§ **Task to complete**
Locate each line in the entries below that contains the word "should", and copy those lines out in full.

§ **Given entries**
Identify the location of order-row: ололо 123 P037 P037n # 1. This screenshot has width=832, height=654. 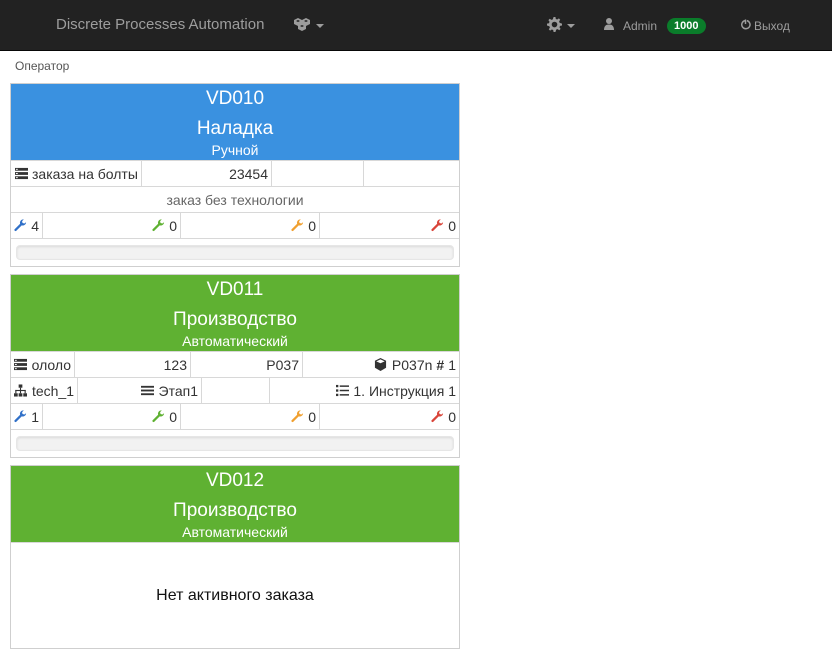
(235, 364).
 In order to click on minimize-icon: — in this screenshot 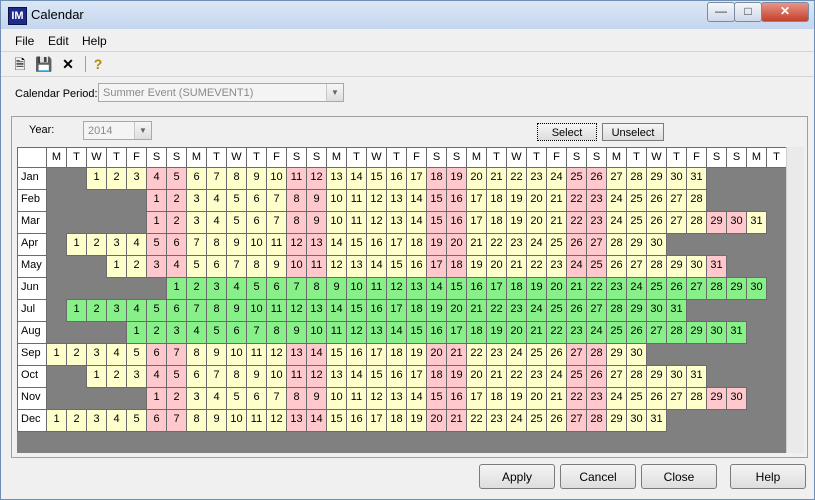, I will do `click(721, 12)`.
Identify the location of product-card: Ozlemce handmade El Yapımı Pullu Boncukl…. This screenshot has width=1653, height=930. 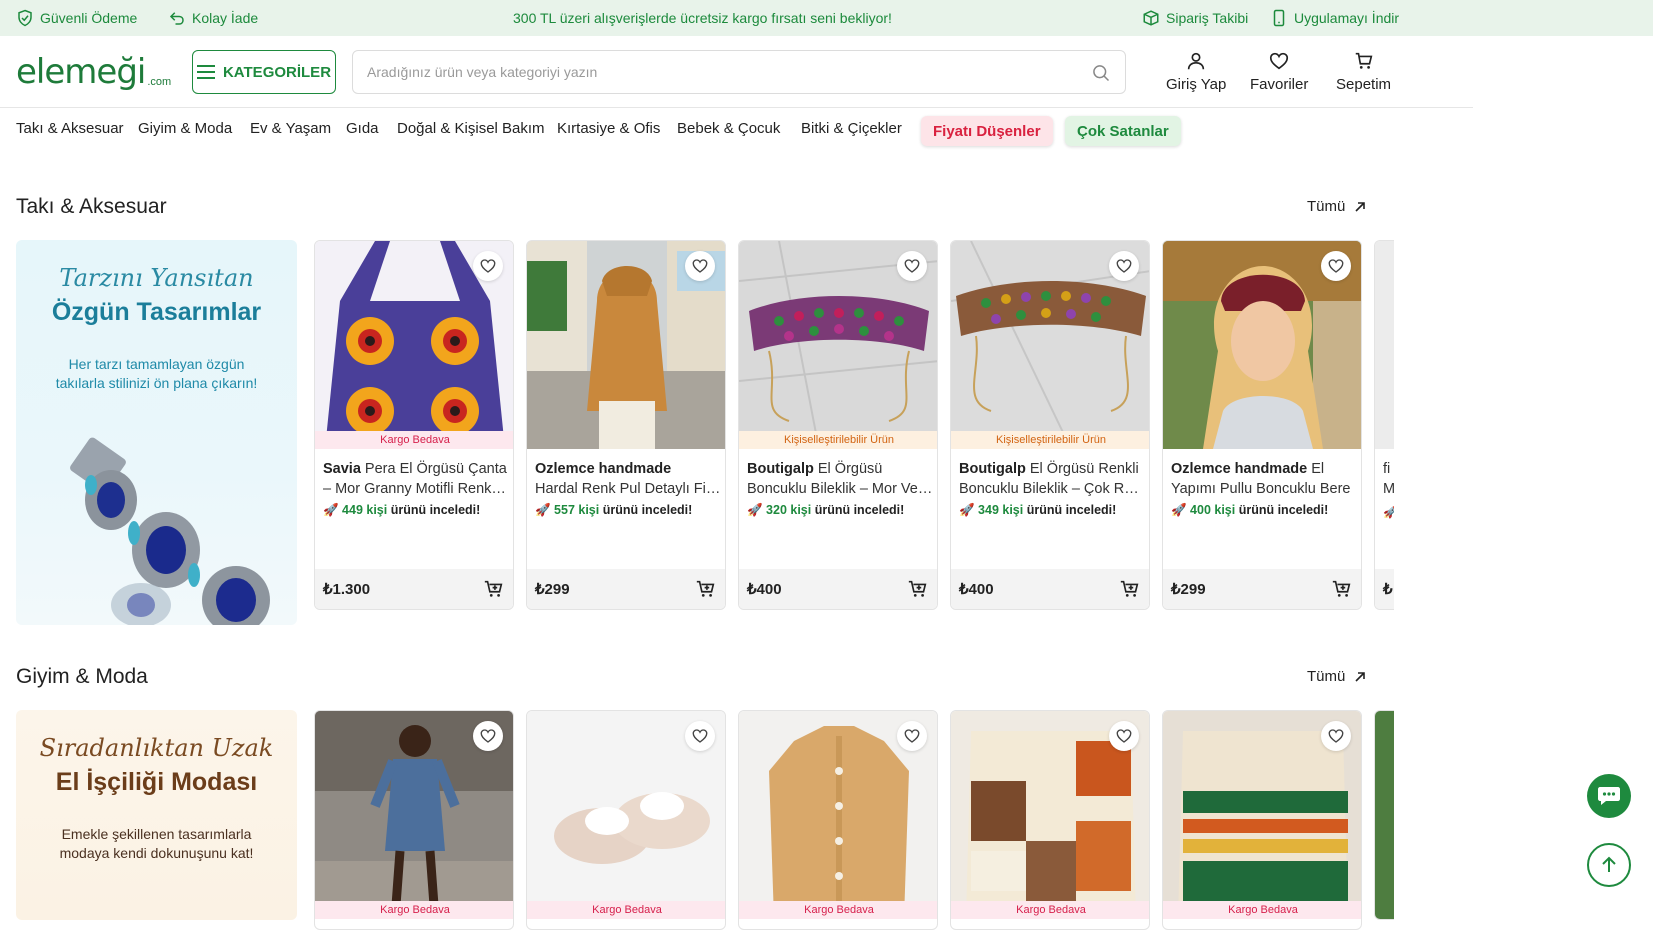
(1262, 425).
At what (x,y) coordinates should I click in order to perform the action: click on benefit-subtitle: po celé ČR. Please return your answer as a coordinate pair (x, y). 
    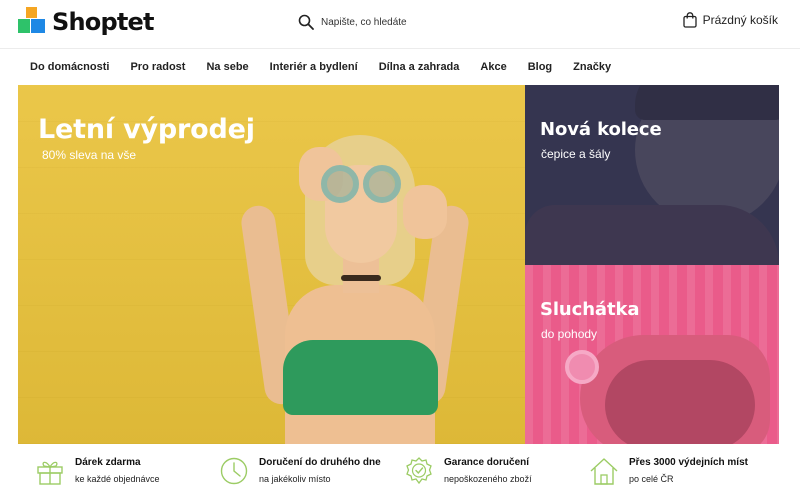
    Looking at the image, I should click on (652, 479).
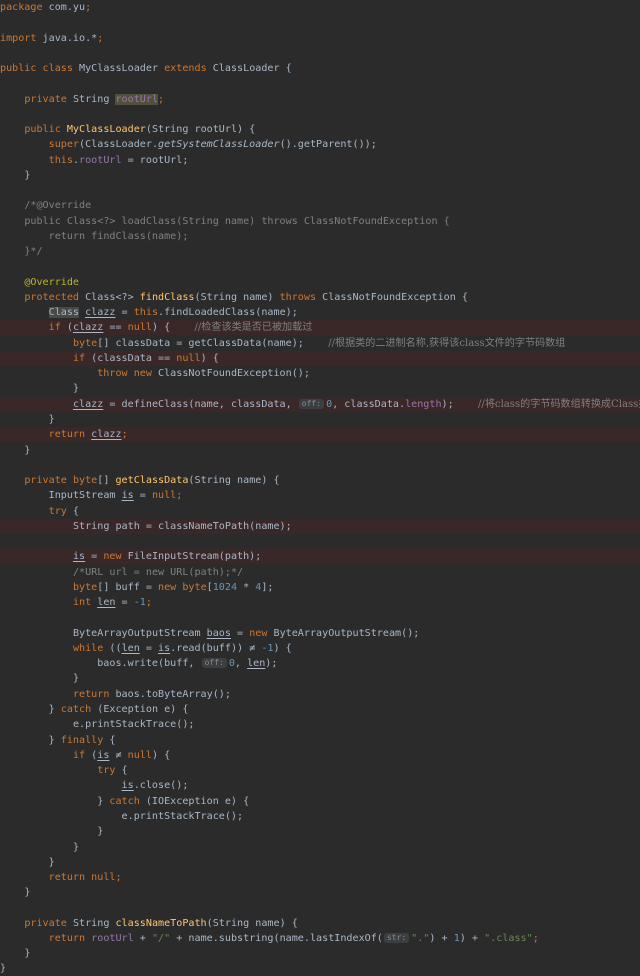  What do you see at coordinates (161, 786) in the screenshot?
I see `code-token: .close();` at bounding box center [161, 786].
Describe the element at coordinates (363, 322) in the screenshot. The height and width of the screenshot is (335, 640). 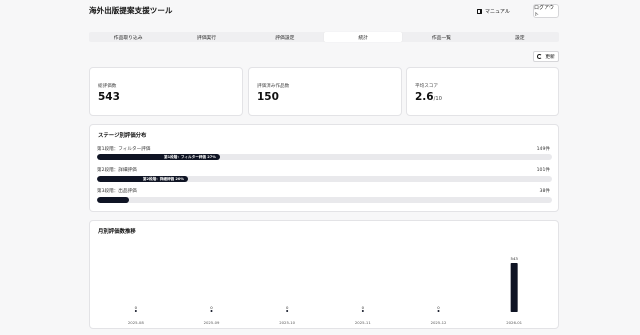
I see `chart-tick-label: 2025-11` at that location.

§ **Exercise output**
At what (x,y) coordinates should I click in order to perform the action: click on benefit-subtitle: po celé ČR. Please return your answer as a coordinate pair (x, y). 
    Looking at the image, I should click on (652, 479).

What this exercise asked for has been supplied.